Oficjalna nazwa sondy — będącej kopią stacji Wenera-8, która dotarła do celu 22 lipca 1972 r. — brzmiała 3V671, ale po awarii nazwano ją Kosmos 482. Tak nazywano artefakty pozostające na orbitach okołoziemskich po niepowodzeniu misji.
Po wystrzeleniu rakiety nośnej Molnia-M, której pierwsze trzy człony działały prawidłowo, misja nie powiodła się z powodu awarii czwartego członu wspomagającego, który działał 125 sekund zamiast planowanych 192.
Według danych NASA, po próbie startu na trajektorię transferową w kierunku Wenus, statek kosmiczny rozpadł się na cztery części: dwie pozostały na niskiej orbicie okołoziemskiej i uległy rozpadowi w ciągu 48 godzin, a pozostałe (prawdopodobnie lądownik i odłączony moduł silnika górnego stopnia) weszły na wyższą orbitę.

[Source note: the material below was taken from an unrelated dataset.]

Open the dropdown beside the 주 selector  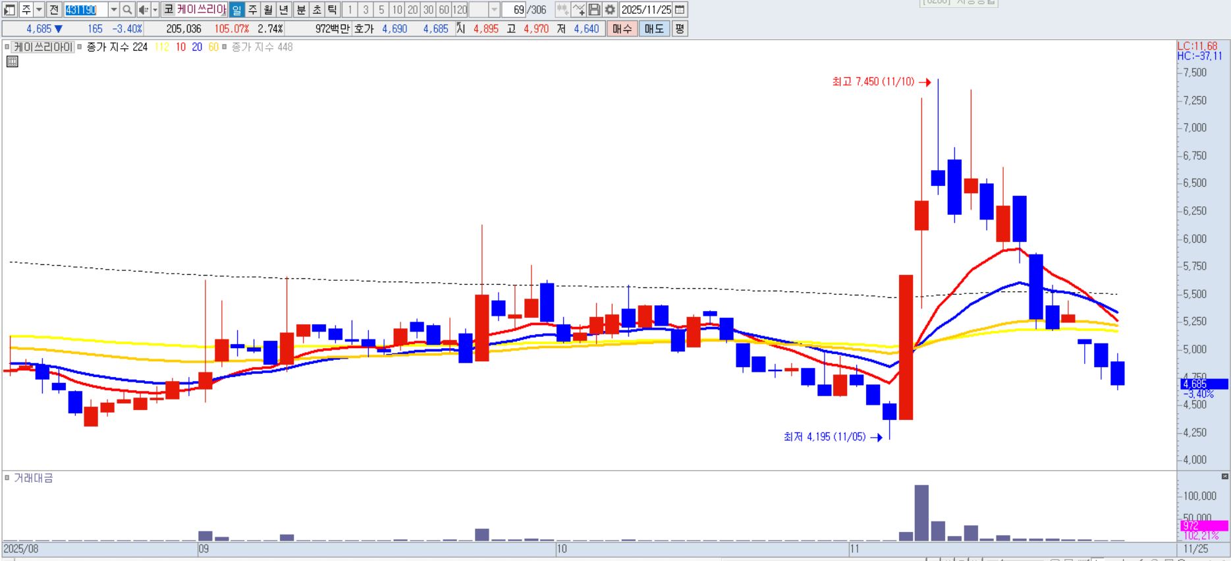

Początkowo sonda wraz z czwartym stopniem rakiety nośnej pozostawała na eliptycznej orbicie o wymiarach 220 na 9800 kilometrów, ale po półwieczu maksymalna odległość elipsy zmniejszyła się do jednej czwartej, co sprawiło, że jej upadek na Ziemię był nieunikniony.
Oprócz Wener - w sumie 14 - Związek Radziecki wysłał w kierunku Wenus także sondy aerostatyczne Wega (1 i 2).